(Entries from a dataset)
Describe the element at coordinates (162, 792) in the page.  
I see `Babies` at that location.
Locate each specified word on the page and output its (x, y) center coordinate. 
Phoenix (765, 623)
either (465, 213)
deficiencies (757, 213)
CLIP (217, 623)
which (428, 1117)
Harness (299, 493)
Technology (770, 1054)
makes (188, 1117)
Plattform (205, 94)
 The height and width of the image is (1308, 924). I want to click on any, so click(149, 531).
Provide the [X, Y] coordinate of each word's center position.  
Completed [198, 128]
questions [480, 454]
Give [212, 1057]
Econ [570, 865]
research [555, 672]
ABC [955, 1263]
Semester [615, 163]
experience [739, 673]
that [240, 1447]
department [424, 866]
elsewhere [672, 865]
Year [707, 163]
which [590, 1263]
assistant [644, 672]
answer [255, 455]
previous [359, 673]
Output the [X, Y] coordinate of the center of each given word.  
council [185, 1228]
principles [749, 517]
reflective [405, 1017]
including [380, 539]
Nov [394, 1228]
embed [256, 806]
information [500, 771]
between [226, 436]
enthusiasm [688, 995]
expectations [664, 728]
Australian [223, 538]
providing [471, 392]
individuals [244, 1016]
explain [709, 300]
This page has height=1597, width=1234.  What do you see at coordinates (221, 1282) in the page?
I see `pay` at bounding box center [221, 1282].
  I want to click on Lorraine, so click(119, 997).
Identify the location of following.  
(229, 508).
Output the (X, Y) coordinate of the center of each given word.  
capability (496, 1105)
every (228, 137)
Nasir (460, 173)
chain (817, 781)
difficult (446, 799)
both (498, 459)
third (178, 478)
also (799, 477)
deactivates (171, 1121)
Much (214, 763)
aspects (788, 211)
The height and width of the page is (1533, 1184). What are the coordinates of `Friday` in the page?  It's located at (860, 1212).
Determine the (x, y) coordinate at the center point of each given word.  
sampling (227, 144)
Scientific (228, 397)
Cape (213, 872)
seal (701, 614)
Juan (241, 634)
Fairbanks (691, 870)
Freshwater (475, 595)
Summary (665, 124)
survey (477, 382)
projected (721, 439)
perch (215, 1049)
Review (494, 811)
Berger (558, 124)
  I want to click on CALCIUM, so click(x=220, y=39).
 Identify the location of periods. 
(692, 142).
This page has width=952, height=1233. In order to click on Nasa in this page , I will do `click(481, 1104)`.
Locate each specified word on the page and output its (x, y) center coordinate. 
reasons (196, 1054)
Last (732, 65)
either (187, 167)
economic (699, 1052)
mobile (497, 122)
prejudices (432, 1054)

__TASK GOAL__
Retype the entries exactly, from the beginning through the line containing "deficiencies (757, 213)", including both ends.

__RESULT OF THE TASK__
Describe the element at coordinates (162, 792) in the page.  
I see `Babies` at that location.
Locate each specified word on the page and output its (x, y) center coordinate. 
Phoenix (765, 623)
either (465, 213)
deficiencies (757, 213)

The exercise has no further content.